Not many things will increase the performance of an existing system as much as GPU, CPU and SSD. KitGuru spends a lot of time in the Lab looking at this kind of thing, so we know what we're talking about. While every PC has some form of CPU and GPU, how many of us will be buying the third part of the (un)Holy Trinity in 2010?

Over the past few weeks KitGuru has been trawling the bars around every major SSD vendor, hoping to catch some kind of figure about the size of the UK market for 2011. It's been dirty work, but someone has to do it, because you – the KitGuru reader – want to know. You demand market knowledge so, damn it, we're gonna supply!

After cross-referencing with a few experts, we're now prepared to put our marker in the ground.

120,000 SSDs will ship in the UK in 2011, not including those already present in PCs and notebooks when they arrive pre-assembled in the country.

No wishy-washy opinions around here. No half-baked guesses. Solid flag planting continues. KitGuru predicts without fear or favour.

We're talking about SSDs that might reasonably move through the UK channel. By channel, we mean from the time a product arrives from a manufacturer into a UK distributor/reseller and then onto a customer (that's you).

So the next question, naturally, is “How much money is in that market, what's that market worth?”
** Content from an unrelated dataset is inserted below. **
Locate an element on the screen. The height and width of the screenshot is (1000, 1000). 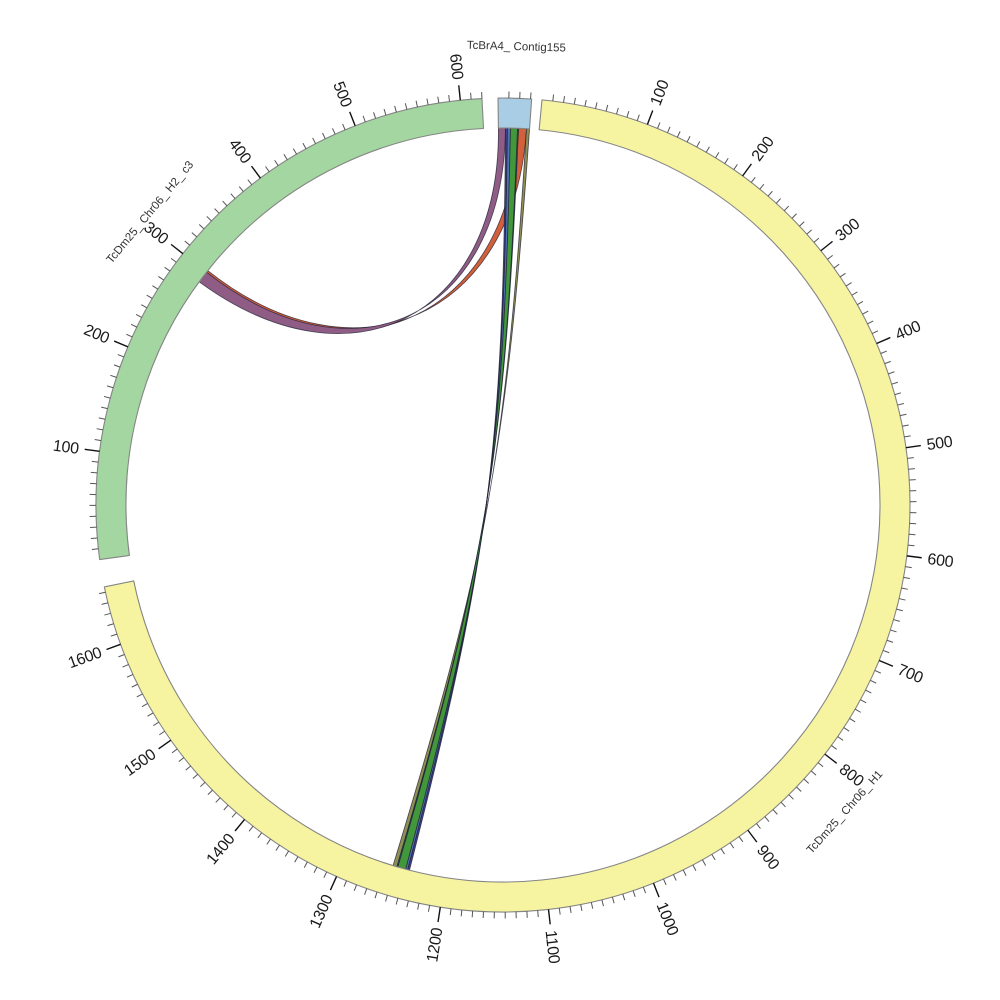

This will change with the advent of the next-gen drives around October. As the world's biggest plants move to the next process (i.e. shrinking the technology to allow more memory in the same space, and at the same price), you will see a price drop of around 33% per product.  Also, we'd expect most SSD products that sell into the UK will be toward the budget/value end of the market.

KitGuru's own hands-on, experiential testing has shown that 64-80GB is the sweet spot. Smaller than that is a pain, unless you are using something like a pair of 40GB Intel X25 drives strictly for ultra-fast booting. Right now, 64GB drives are around £120 and the 80GB drives are around £150. The average of £120 and £150 is £135. The rest of the sales in the market will pull that figure up, so let's say that the existing price for an average drive is around £150. After the new technology comes to market, we'll see the existing average drop to around £100.

Each new SSD on the market seems to arrive with enough fire power to kill off all previous competitors

That gives us a market of around £12m. Even if we push it up for enterprise drives etc, the local UK SSD market is still unlikely to be worth more than £15-20m in 2011. That's probably less than 1/6th of the value of the local graphics market.

Otellini's coming and he's coming harder than ever

Once Intel ramps up the 22nm products for sale in the last quarter of this year, you can expect (a) the turbo button to be pressed on performance and (b) a price war that will make Mr Pink's shirt look like a walk in the park.

KitGuru says: New technologies breaking through is all about the tipping-point. Up to a certain price point, there is little demand and everyone sees it as a luxury. Once a tipping-point price has been hit, then everyone sees it as a must-have and volume shoots up. With SSD, that's probably going to be either 64GB drives for £49 ($75) or 160GB for £99 ($150). That's what we think.